We are all unique, yet we share similar parts and functions. We have hair, eyes, heart, liver, skin, bones and these elements come in all shapes, sizes, colours and tones but when combined they form what we understand to be a human being. Many animals share these elements with us too: a lion has a head of hair, teeth, eyes and muscles, but is a completely different creature altogether.
When it comes to creation and management of brands, some business owners believe that business strategy and design are two entirely separate concepts with little or no connectivity.
Neumeier argues that every brand must communicate with consistency (through the use of brand identity manuals and brand guardians) and, more importantly, be very different from competing brands.
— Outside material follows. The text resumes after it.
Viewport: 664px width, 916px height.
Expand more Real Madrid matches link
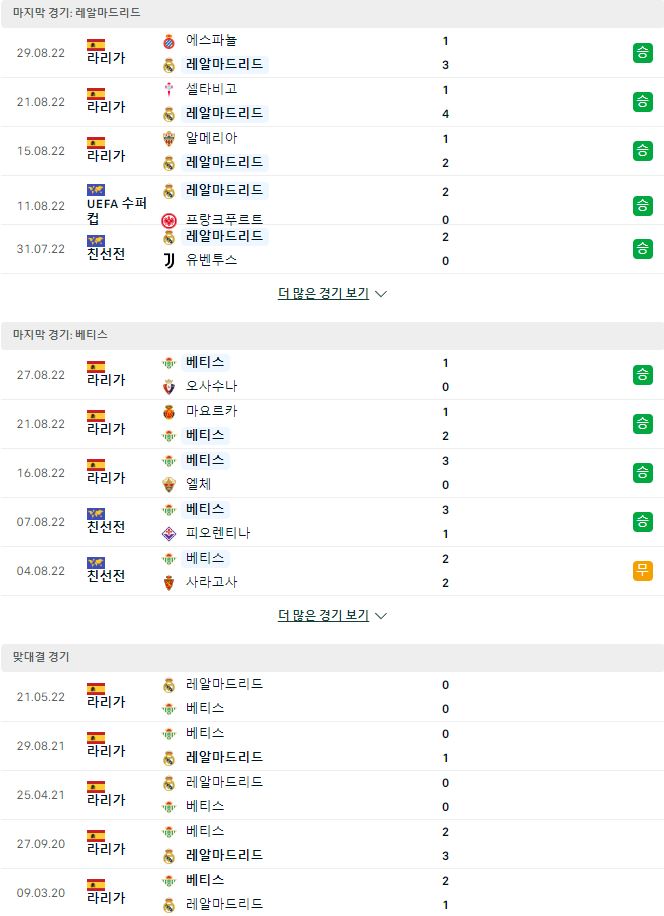[324, 293]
True connectivity and consistency, Neumeier believes, can only be found and developed when our business mind is working in close collaboration with our creative mind. In other words, when our logical, analytical and rationale management team are working with our emotional, spatial, big picture, imaginative creative team.
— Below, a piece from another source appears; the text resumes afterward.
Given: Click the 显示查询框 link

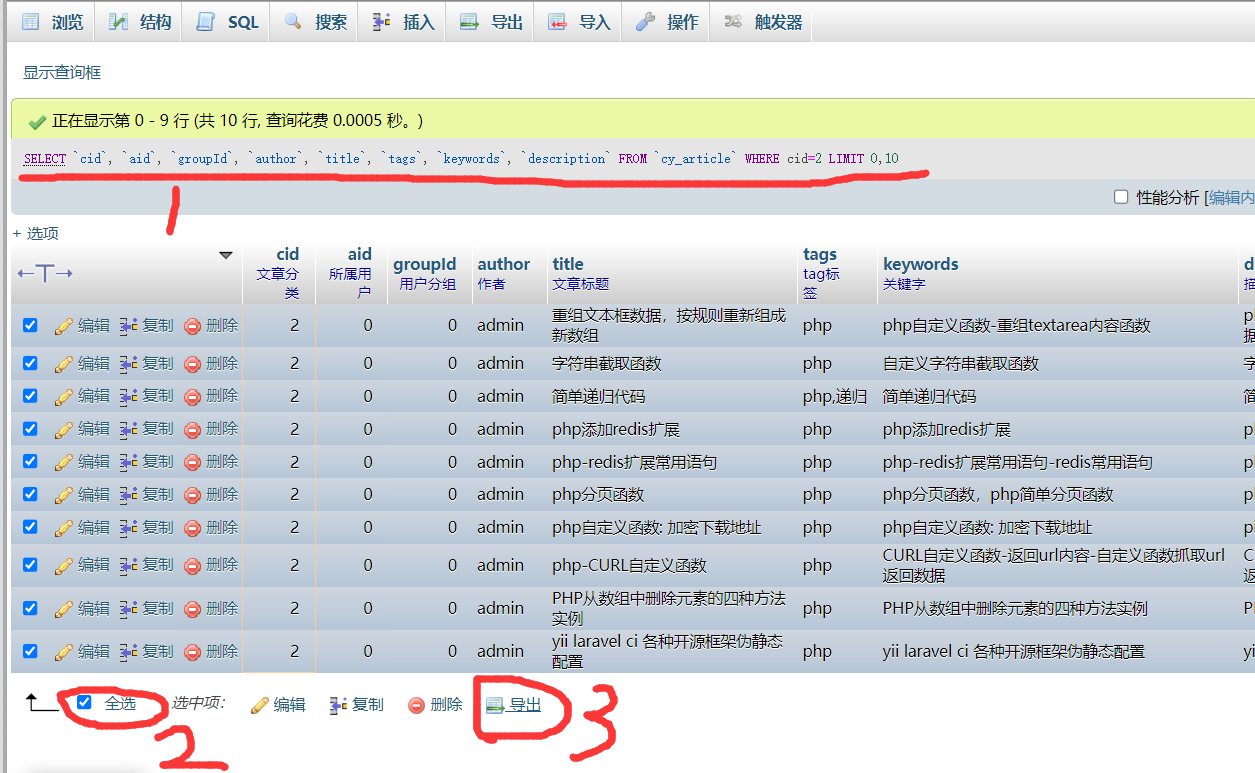Looking at the screenshot, I should pyautogui.click(x=62, y=73).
Just as each human is different, if a brand is to succeed it must have a clear difference from competing brands. And it’s not just how it looks, but how it acts, feels and what its story is. In fact, Neumeier says: when everybody is busy Zigging, one must start Zagging.
The Brand Gap defines a brand as:
“A person’s gut feeling about a product, service, or company. It’s a gut feeling because we’re all emotional, intuitive beings, despite our best efforts to be rational.”
So things that make us different and unique as a brand aren’t just the way we look, but also the way we behave, our values, our actions and, most importantly, how these things are etched into the memories of our customers.
As brand creators we have helped clients become distinctive and better aware of the effects that their business actions and strategy can have in the long term. A brand is not created by the people who own it, it is created in the minds of the people that buy into it… in today’s digital and socially connected world.